┌────────

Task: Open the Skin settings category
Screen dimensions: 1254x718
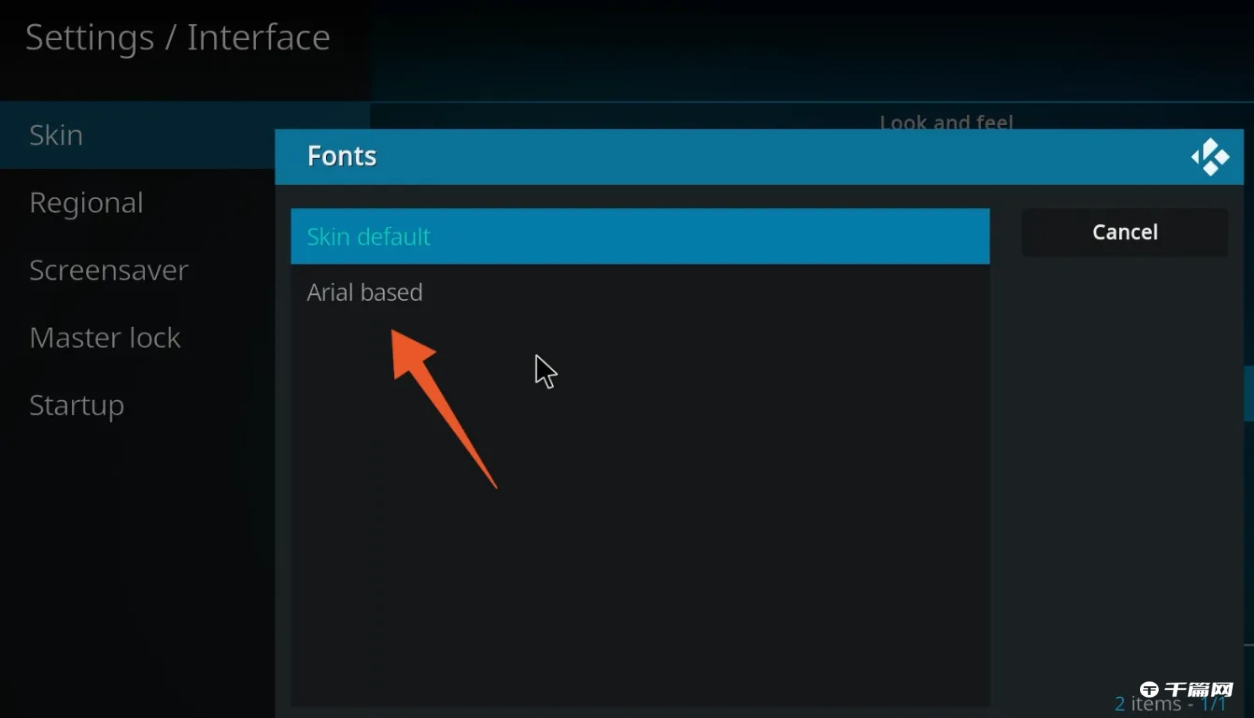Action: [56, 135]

└────────
┌────────

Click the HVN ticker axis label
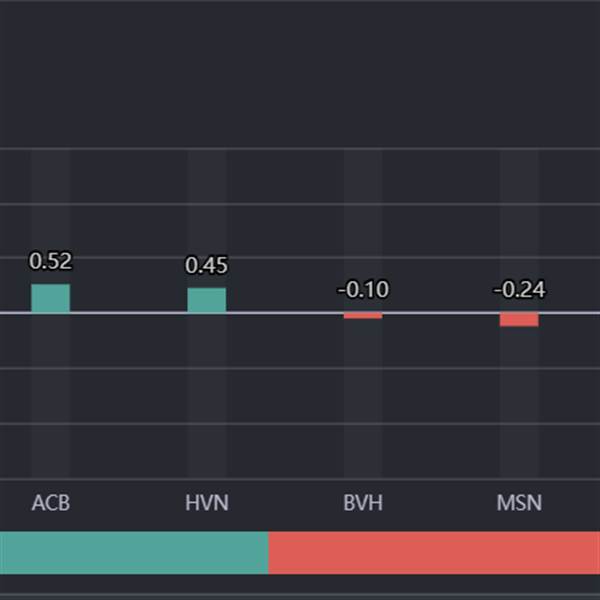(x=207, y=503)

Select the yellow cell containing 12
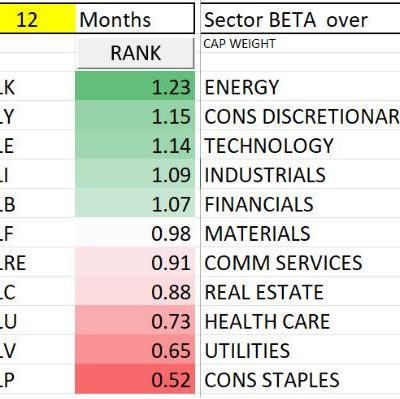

└────────
┌────────

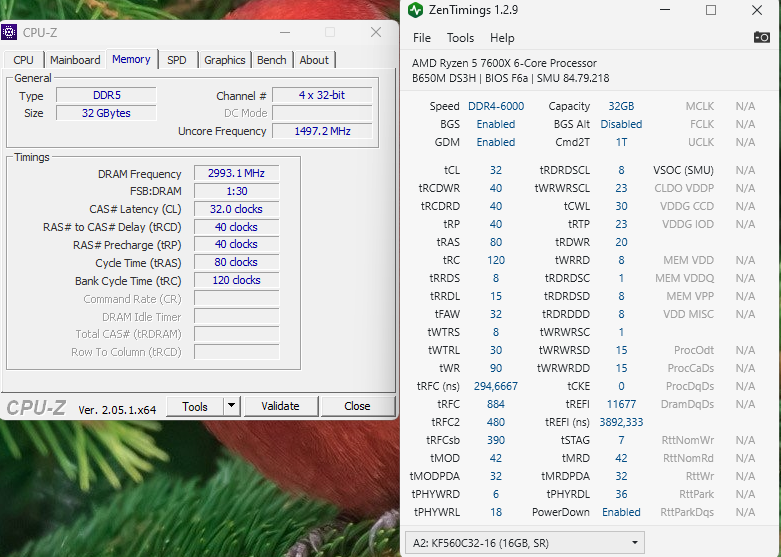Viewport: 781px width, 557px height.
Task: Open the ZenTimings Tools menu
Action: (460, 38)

└────────

> **EXERCISE GOAL**
Once the line with "Click the HVN ticker axis label" is found above, print it and every line after it through the line with "Select the yellow cell containing 12", exactly. Pictures stay out.

> **ANSWER TO THIS PROBLEM**
Click the HVN ticker axis label
(x=207, y=503)

Select the yellow cell containing 12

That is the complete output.